To be clear, what the study’s authors found certainly merits more research. However, the means by which they obtained these findings suggests an incomplete picture rather than one worthy of becoming instant alarm fodder for many of today’s most widely-read news organizations.
Writing for L.A. Weekly, veteran cannabis journalist Jimi Devine explained the limitations of the cross-sectional study employed by researchers to achieve their results.
“Cross-sectional studies, like this one,” he writes, “use data sets from population groups to figure stuff out in various fields whether it’s economics, other social sciences, or as in this case, medicine. The researchers, in this case, are using pooled data from the American Behavioral Risk Factor Surveillance System survey of U.S. adults from 2017 and 2018.”
The payoff of this effort is the following: of the 4,610 respondents who admitted to consuming cannabis, 61 (or 1.3%) also suffered heart attacks. By contrast, of the 28,563 respondents who claimed to be nonusers, only 240 (or 0.8%) reported an incident of myocardial infarction. Stated in simpler terms, this data suggests that young adults using cannabis are approximately 0.5% more likely to have a heart attack than nonusers — a fraction of a percentage, yes, but nonetheless a statistically significant conclusion.
So, what’s the problem? Devine reached out to NORML Deputy Director Paul Armentano to offer some vital context to these findings.

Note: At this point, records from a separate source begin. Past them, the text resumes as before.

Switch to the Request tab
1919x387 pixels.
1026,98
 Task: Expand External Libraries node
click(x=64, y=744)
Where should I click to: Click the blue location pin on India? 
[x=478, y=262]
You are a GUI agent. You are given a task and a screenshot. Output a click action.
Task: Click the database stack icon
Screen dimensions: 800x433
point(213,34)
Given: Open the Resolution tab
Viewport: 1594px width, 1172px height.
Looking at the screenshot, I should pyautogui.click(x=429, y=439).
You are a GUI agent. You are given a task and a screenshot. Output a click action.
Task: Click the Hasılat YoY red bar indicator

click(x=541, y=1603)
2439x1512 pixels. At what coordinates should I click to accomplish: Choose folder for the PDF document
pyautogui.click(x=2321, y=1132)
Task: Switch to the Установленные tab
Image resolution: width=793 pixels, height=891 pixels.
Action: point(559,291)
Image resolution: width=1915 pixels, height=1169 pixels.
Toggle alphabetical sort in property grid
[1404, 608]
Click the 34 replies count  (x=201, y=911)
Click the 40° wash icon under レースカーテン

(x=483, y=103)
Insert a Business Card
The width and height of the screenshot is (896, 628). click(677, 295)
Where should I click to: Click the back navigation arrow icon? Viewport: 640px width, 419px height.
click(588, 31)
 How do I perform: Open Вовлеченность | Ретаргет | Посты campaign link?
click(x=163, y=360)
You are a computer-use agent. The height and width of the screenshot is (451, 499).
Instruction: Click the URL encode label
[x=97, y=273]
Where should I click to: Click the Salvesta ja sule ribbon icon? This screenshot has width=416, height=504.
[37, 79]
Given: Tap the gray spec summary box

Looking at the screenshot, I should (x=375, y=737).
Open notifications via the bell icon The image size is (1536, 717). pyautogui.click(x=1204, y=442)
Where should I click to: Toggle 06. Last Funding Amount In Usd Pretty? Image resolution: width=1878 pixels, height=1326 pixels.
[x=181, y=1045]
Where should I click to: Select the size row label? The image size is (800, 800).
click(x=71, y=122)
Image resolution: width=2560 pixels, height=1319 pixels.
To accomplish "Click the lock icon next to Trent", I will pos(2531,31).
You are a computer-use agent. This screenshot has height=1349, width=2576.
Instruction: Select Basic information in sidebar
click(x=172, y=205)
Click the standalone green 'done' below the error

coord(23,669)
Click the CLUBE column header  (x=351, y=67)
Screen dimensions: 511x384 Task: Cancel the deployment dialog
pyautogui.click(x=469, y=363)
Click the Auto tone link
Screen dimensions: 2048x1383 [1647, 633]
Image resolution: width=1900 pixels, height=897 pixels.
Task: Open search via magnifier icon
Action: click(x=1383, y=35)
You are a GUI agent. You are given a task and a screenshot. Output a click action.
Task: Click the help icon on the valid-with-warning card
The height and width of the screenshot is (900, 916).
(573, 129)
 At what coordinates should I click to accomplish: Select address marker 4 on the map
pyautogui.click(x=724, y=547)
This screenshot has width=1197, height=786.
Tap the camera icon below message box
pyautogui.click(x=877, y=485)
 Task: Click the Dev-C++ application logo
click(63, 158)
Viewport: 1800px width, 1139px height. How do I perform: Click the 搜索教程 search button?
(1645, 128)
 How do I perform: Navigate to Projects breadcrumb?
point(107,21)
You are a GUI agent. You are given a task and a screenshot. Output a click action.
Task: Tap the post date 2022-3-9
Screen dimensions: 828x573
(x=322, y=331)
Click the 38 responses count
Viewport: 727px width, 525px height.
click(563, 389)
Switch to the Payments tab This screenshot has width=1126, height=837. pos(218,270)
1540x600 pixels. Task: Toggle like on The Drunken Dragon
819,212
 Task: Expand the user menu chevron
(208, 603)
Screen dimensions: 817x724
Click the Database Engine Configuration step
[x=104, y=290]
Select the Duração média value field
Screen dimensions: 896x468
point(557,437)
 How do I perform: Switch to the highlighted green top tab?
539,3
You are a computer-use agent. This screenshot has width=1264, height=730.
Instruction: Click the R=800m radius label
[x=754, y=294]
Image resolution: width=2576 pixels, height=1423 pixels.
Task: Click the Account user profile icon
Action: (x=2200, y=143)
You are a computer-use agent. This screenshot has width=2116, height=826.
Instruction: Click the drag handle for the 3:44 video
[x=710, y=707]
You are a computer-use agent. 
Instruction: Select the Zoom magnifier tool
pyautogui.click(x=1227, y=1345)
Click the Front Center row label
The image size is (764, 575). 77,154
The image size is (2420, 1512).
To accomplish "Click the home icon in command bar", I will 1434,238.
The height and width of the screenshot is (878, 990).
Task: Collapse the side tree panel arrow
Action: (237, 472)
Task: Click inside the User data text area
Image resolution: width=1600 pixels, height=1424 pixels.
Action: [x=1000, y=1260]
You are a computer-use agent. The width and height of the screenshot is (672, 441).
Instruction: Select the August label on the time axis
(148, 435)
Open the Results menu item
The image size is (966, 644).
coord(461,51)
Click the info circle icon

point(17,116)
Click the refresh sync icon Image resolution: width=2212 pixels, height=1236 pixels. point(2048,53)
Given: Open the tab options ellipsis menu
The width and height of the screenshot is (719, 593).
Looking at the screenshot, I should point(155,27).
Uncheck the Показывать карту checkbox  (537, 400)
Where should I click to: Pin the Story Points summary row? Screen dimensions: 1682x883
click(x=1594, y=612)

One point of concern raised by Armentano is the inconsistencies between similar studies, an issue unquestionably exacerbated by the continued federal prohibition of cannabis and the limitations it subsequently places on scientific research on the subject.
“For instance,” Armentano noted, “longitudinal data conducted by the University of California finds no increased risk of adverse cardiovascular events in younger and middle-aged subjects with a history of cannabis use of several decades.”
Armentano also pointed to another study, this one population-based and published in 2021, which found that a history of cannabis use was actually associated with a decreased risk of adverse cardiovascular events once researchers put in controls to account for potential confounders. For clarity, confounders are external variables (like, in this case, smoking tobacco or drinking alcohol) that are not directly related to the thing being studied but may nonetheless have an impact on the results.
Further casting doubt on the empirical reliability of this new study was Morgan Fox, Media Relations Director for the National Cannabis Industry Association. Also queried by Devine for comment, Fox offered a frank assessment of why these new findings should be taken with a sizable grain of salt.
“This shows an association but not a causal relationship,” Fox asserted. “The sample size is extremely small, many of the products reported being used were unregulated, and the only strong correlation was with smoking as opposed to other forms of ingestion.”
Despite this undeniably stinging rebuke of a rush to paint cannabis as a potential heart attack risk to underage consumers, both Armentano and Fox agreed that more research is needed before any conclusions — positive or negative — are spoken of in definitive terms. In the meanwhile, however, mainstream media publications would clearly be well-advised to consider the concepts of nuance and context when covering such topics.
After all, being the first to publish is easy but getting it right is far more important.